**PROVIDED ENTRIES:**

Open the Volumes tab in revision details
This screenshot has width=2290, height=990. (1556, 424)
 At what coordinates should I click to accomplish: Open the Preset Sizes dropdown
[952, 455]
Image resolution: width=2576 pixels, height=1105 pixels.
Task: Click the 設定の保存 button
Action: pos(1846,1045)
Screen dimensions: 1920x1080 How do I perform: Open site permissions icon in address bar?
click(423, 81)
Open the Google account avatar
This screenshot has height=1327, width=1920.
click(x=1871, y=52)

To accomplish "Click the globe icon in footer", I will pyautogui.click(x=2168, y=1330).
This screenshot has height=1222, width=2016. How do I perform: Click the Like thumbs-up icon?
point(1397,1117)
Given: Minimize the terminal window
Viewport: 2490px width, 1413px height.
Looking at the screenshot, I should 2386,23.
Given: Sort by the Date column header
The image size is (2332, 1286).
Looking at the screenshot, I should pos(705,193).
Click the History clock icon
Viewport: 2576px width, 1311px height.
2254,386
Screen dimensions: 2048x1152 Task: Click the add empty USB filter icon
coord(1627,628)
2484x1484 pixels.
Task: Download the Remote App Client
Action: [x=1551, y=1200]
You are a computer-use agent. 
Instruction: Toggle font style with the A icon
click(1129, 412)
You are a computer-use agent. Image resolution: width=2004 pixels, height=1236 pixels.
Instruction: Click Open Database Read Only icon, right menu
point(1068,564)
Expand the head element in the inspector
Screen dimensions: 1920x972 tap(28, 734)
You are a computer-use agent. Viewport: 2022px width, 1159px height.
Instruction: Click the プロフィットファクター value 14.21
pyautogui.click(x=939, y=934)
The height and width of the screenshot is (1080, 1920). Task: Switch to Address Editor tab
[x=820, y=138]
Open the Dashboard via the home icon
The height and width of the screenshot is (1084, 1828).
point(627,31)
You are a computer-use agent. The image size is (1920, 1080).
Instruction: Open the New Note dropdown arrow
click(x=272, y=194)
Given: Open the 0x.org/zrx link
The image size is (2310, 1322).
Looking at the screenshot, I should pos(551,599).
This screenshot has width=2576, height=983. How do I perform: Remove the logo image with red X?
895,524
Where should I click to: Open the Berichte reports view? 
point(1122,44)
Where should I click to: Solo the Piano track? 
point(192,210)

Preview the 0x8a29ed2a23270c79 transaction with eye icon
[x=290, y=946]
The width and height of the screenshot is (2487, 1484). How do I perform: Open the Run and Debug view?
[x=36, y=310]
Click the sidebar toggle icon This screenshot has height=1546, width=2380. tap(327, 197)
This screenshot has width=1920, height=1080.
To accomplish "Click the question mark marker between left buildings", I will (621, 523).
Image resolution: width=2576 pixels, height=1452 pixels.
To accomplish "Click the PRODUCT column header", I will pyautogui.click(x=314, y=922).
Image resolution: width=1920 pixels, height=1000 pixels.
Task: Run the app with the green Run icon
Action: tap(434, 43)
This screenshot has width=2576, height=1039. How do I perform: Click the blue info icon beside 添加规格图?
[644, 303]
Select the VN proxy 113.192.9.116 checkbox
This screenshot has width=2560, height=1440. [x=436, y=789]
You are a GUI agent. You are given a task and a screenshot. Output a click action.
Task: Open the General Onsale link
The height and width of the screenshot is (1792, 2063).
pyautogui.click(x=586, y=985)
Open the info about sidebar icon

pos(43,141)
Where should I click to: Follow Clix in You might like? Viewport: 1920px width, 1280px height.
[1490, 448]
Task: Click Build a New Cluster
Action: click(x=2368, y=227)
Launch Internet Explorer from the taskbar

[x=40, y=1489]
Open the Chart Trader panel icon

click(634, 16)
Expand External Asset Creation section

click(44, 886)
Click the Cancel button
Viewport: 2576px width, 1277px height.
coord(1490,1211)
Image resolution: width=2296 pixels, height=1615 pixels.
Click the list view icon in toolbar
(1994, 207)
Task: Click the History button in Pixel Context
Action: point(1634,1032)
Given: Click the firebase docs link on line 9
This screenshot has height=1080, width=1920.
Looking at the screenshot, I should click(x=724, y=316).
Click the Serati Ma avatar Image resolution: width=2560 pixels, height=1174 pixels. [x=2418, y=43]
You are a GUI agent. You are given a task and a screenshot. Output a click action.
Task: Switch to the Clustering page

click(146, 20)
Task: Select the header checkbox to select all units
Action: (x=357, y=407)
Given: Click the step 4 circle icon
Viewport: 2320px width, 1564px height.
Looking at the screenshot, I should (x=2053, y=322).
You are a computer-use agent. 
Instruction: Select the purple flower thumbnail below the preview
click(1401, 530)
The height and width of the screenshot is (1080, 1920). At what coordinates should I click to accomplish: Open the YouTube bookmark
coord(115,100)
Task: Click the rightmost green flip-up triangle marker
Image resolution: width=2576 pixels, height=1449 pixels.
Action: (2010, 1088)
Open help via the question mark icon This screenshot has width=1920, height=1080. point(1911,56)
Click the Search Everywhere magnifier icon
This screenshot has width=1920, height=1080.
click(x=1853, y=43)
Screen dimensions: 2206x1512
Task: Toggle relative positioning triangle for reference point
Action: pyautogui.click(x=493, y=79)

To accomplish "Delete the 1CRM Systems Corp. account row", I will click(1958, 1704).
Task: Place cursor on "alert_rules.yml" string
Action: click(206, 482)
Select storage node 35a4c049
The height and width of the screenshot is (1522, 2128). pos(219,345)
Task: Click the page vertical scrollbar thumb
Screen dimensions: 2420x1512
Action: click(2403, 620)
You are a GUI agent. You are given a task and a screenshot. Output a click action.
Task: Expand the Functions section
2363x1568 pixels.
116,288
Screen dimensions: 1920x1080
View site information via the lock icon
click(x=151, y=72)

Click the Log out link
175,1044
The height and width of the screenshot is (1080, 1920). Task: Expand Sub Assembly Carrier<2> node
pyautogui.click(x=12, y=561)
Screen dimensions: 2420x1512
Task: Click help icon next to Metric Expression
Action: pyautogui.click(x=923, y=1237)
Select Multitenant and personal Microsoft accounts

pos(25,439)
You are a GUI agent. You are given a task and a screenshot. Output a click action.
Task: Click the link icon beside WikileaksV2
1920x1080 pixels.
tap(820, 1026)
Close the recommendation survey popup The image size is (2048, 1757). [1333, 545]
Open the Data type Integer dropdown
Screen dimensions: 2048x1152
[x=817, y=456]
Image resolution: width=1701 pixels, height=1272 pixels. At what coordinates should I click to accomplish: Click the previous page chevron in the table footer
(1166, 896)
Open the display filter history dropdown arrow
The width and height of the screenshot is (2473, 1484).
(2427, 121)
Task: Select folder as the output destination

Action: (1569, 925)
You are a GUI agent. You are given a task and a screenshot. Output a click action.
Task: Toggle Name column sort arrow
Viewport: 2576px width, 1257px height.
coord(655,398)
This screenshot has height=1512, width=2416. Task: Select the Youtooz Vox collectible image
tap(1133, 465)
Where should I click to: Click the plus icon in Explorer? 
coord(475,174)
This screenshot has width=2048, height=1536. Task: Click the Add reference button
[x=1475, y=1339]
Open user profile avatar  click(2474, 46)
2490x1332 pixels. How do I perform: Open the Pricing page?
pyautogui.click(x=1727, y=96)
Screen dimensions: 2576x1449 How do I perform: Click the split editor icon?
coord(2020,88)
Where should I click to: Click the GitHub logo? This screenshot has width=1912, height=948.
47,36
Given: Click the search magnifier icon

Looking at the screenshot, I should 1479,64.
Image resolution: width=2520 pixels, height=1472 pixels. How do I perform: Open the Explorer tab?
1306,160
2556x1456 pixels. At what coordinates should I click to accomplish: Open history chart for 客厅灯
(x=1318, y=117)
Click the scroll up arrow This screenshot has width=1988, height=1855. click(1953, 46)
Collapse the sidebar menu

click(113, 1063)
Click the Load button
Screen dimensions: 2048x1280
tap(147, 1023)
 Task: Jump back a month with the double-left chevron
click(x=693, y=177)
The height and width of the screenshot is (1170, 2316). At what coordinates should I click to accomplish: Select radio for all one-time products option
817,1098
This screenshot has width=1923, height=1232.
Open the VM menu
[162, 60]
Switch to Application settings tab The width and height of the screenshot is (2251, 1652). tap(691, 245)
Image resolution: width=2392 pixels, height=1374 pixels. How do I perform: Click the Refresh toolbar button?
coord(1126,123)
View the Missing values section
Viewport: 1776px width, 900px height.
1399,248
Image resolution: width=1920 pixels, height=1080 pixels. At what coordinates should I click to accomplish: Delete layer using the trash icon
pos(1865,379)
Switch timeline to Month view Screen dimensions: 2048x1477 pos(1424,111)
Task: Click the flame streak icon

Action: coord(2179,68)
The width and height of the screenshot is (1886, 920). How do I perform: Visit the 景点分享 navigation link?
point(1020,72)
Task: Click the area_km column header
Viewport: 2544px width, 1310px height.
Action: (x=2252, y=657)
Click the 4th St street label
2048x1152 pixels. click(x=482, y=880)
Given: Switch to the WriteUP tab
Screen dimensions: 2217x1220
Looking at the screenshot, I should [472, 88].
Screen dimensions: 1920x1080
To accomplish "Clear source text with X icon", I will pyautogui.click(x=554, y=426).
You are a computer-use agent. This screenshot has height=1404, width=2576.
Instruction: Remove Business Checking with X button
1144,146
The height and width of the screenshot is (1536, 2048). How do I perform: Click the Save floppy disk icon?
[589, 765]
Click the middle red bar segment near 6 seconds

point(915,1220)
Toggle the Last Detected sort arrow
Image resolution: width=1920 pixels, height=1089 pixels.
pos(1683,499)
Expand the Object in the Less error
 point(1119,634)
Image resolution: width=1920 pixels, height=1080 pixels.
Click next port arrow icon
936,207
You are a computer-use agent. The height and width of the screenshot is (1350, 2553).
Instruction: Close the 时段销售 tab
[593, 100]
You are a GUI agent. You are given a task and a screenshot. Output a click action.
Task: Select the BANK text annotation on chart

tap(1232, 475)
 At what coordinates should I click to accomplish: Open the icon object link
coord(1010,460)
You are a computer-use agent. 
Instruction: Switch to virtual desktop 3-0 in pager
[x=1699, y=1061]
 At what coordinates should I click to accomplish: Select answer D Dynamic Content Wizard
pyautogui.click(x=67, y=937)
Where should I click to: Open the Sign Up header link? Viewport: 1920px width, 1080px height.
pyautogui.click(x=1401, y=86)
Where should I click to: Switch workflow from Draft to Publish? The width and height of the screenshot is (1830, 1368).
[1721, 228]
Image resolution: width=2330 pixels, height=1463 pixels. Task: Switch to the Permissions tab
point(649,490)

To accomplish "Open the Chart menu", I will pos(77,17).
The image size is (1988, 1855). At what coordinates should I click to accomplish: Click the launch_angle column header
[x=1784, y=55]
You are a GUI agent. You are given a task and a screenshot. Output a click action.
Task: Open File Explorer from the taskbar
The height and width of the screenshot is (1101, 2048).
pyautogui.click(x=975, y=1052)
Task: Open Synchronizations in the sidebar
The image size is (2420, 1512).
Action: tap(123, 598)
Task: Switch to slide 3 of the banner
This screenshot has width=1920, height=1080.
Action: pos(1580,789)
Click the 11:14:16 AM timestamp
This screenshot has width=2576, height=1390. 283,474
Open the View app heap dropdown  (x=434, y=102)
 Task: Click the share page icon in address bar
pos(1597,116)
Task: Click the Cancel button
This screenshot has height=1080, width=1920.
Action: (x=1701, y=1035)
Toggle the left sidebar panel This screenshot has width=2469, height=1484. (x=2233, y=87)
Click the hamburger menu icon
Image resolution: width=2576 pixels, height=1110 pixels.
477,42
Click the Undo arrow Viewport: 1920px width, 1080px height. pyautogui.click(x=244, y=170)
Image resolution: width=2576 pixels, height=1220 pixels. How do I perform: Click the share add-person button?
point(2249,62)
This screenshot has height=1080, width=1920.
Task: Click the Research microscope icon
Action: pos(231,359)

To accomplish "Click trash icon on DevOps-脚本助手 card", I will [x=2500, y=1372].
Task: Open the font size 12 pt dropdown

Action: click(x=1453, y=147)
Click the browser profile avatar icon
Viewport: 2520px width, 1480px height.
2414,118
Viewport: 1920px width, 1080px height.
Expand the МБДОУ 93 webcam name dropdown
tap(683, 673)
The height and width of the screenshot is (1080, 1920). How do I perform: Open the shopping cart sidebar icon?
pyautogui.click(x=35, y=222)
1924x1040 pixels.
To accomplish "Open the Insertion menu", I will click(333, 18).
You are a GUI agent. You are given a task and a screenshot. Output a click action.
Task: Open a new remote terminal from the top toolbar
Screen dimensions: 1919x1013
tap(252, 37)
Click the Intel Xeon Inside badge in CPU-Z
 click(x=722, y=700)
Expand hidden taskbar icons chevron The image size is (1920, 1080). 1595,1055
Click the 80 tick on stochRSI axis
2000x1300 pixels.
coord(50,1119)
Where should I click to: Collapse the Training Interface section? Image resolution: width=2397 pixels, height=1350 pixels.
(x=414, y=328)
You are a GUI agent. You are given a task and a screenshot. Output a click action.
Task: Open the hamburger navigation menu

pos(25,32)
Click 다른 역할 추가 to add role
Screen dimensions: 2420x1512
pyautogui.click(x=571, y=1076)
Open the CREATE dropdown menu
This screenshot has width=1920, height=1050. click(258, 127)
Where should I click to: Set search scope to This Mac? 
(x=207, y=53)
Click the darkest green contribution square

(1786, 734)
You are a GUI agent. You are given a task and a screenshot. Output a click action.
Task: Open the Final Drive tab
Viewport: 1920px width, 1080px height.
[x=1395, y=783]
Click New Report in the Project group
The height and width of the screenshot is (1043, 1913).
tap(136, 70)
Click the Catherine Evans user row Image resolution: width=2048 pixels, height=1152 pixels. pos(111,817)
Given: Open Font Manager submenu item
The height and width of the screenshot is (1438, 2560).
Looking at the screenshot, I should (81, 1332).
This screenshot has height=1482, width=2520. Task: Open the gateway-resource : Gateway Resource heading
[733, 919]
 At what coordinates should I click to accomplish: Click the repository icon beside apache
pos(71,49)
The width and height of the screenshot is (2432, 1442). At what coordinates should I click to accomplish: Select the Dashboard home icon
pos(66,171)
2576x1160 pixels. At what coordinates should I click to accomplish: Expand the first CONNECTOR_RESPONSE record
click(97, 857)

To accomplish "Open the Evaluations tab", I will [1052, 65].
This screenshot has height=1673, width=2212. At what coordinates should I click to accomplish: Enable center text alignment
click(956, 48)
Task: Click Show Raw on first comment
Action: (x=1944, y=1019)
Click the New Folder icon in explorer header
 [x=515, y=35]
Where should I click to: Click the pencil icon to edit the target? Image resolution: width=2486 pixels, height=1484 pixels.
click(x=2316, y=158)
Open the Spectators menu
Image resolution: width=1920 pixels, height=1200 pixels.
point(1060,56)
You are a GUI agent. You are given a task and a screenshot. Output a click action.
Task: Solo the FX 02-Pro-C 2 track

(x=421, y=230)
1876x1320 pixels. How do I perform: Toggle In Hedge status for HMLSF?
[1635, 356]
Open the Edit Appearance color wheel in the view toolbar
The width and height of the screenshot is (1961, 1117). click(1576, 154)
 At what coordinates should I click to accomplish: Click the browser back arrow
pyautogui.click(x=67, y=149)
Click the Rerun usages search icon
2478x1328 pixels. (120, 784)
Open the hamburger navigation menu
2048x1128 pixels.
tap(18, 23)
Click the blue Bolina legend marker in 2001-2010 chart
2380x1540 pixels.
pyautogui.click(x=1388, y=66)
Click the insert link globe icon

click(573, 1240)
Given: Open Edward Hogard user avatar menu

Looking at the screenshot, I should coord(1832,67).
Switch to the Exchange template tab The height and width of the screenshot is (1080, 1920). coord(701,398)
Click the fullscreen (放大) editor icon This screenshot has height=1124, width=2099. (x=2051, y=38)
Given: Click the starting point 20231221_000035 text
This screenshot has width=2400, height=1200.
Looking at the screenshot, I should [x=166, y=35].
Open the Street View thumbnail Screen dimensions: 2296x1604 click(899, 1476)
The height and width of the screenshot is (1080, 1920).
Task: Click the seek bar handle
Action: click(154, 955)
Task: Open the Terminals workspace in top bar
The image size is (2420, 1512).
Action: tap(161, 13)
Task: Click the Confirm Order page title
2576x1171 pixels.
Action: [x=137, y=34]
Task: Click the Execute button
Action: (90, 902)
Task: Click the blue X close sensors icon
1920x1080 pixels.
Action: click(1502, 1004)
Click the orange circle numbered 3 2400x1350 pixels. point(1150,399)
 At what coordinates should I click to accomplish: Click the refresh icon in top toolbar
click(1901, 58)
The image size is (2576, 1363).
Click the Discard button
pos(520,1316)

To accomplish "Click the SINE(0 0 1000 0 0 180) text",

**TASK TO COMPLETE:** Every line above from the line with "Task: Click the share" to the line with "Click the Undo", both included, must be reproduced exactly, and no other line may appear.

**TASK RESPONSE:**
 Task: Click the share page icon in address bar
pos(1597,116)
Task: Click the Cancel button
This screenshot has height=1080, width=1920.
Action: (x=1701, y=1035)
Toggle the left sidebar panel This screenshot has width=2469, height=1484. (x=2233, y=87)
Click the hamburger menu icon
Image resolution: width=2576 pixels, height=1110 pixels.
477,42
Click the Undo arrow Viewport: 1920px width, 1080px height. pyautogui.click(x=244, y=170)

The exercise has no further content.